Yet the argument is wrong. Had people bothered to scratch below the surface, they would have seen warning signs that Bush's aphorism was false and even dangerous. To start with, public opinion polls in Islamic nations repeatedly show that people in those countries actually admire America's political and economic freedom. They also admire American wealth, technology, and even culture. So some other factor must be generating anti-U.S. hatred in these parts of the world.
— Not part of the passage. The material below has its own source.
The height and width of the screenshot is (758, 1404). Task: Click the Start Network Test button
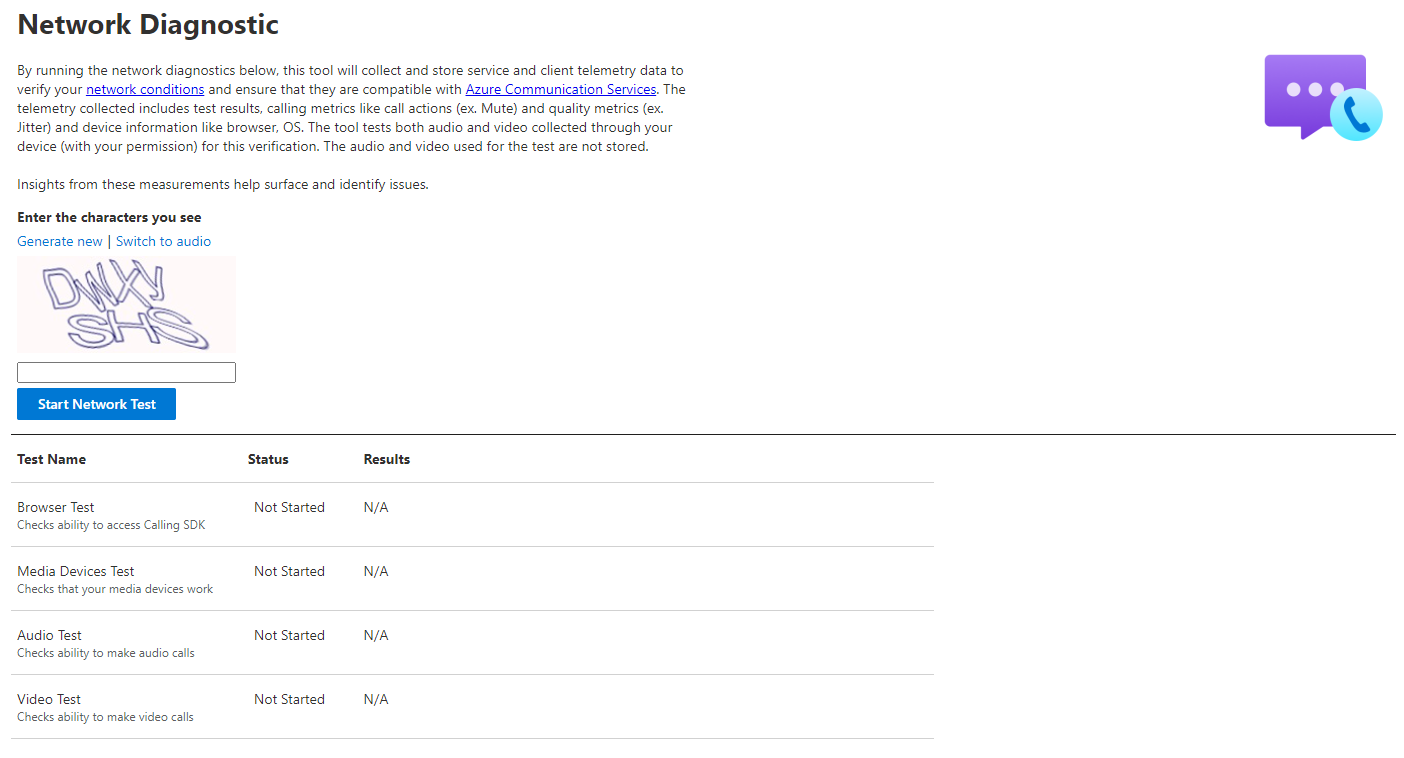(96, 404)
Furthermore, Bush's grand plan to reduce terrorism by spreading freedom and democracy to Islamic nations -- thereby eliminating the hatred of such values -- is not based on any empirical evidence that oppression causes terrorism. Spreading democracy doesn't reduce terrorism and, if anything, actually may make it worse. F. Gregory Gause III, a political scientist at the University of Vermont who reviewed terrorism statistics and the academic literature, noted that the State Department's own statistics from 2000 to 2003 reported 269 major terrorist incidents in countries Freedom House classifies as “free,” 119 in “partially free” nations, and 138 in “not free” countries. These data corroborate an earlier well-known study by William Eubank and Leonard Weinberg, professors at the University of Nevada, Reno, which found that most terrorist attacks happen in democracies -- with both the victims and the attackers usually being citizens of democracies. Gause also notes that recent elections and public opinion polls in Arab countries indicate that the advent of democracy would probably generate Islamic governments that would be much less likely to cooperate with the United States than their authoritarian predecessors. Those Islamic governments might also be more likely to sponsor terrorism.
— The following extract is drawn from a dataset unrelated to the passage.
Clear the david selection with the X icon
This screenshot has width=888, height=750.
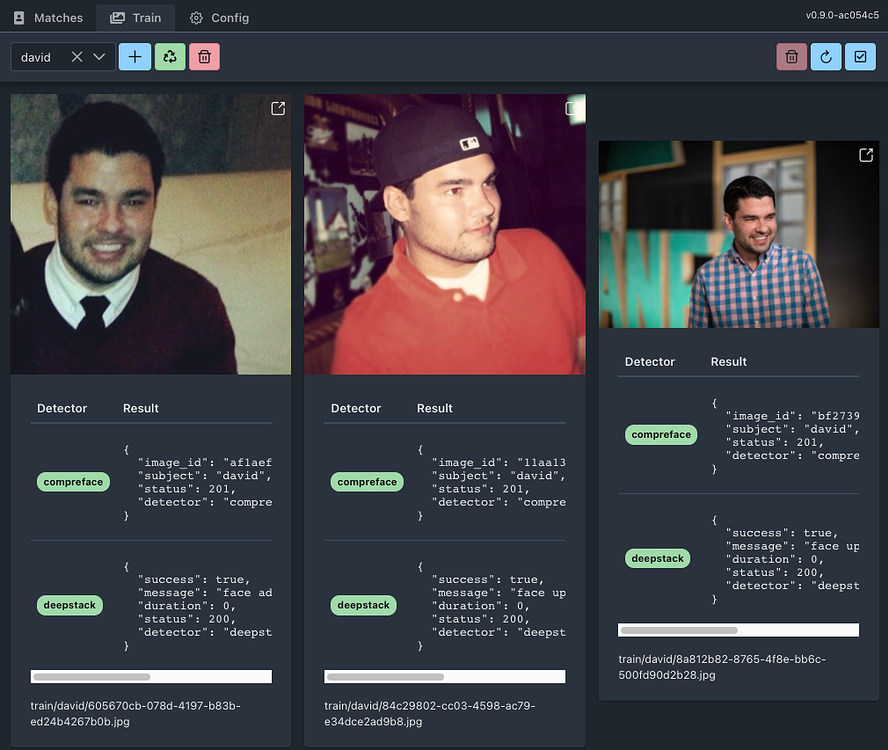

Iraq provides a current example of democratization leading to more terrorism. During the authoritarian reign of Saddam Hussein, Iraq provided some limited assistance to selected Palestinian groups attacking Israel, but did not fund groups that focused their attacks on the United States. Terrorism now runs rampant in a more democratic Iraq, which, according to the U.S. intelligence community, threatens to become an even more significant training ground for worldwide Islamist jihad than Afghanistan during the Soviet occupation.
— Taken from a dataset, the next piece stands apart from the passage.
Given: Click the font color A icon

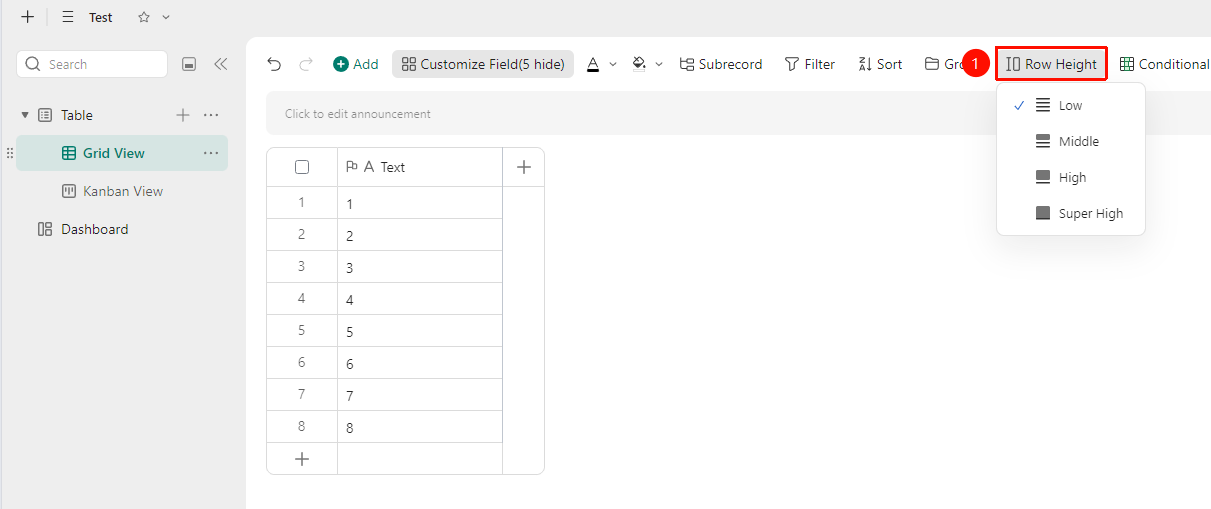Looking at the screenshot, I should (593, 64).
Finally, and most importantly, the evidence is startlingly clear that Bush's war on terror has actually made things worse. According to the State Department's data, the number of major terrorist incidents worldwide increased from 121 in 2001 to 175 in 2003, a 21-year high. Then, in 2004, the number skyrocketed to 655 significant attacks. Richard Clarke, the chief counterterrorism advisor to both Presidents Bill Clinton and Bush, has noted that terrorism in the three years after 9-11 exceeded that during the three years preceding it.
If evidence indicates that Bush's broadly constructed war on terror is counterproductive, what can be done to get better results? To respond adequately to terrorism, the U.S. government and American people need to know why the terrorists are motivated to give up their time, money, and sometimes even their lives to attack the targets of a faraway land. To deny or delude ourselves about the true causes of such terrorism is dangerous. And the facts about terrorism lead us to the conclusion, controversial and difficult to accept as it may be, that the terrorists don't hate the United States for “what it is.” They hate the United States for what it does.
Let's take another look at those public opinion polls in Islamic countries. Although people in most of those nations admire U.S. political and economic freedoms, wealth, technology, and culture, the poll numbers plummet when respondents are asked if they approve of U.S. foreign policy toward the Arabic and Islamic world. A recent poll conducted by Zogby International and the University of Maryland asked 3,617 respondents in six Arab nations: “Would you say that your attitudes toward the United States are based more on American values or on American policy in the Middle East?” More than 75 percent of respondents specified policies, while just 11 percent objected more to American values.
Empirical evidence indicates that a primary cause of terrorism is the U.S. government's foreign policy. In a 1998 report entitled “Does U.S. Intervention Overseas Breed Terrorism?: The Historical Record,” I cataloged more than 60 terrorist attacks against U.S. targets; all were perpetrated in retaliation for U.S. foreign policy. For example, since the 1970s, terrorists have struck U.S. targets in retaliation for, among other things, support and aid for the Shah of Iran and for Israel; aid and military advisors sent to the Salvadoran government; our military presence in Honduras, Panama, Japan, the Philippines, and the Persian Gulf; hostile actions toward Libya; involvement in the civil wars in Lebanon, Bosnia, Kosovo, and Somalia; and prosecution of the first Gulf War and the use of Turkish bases to do so.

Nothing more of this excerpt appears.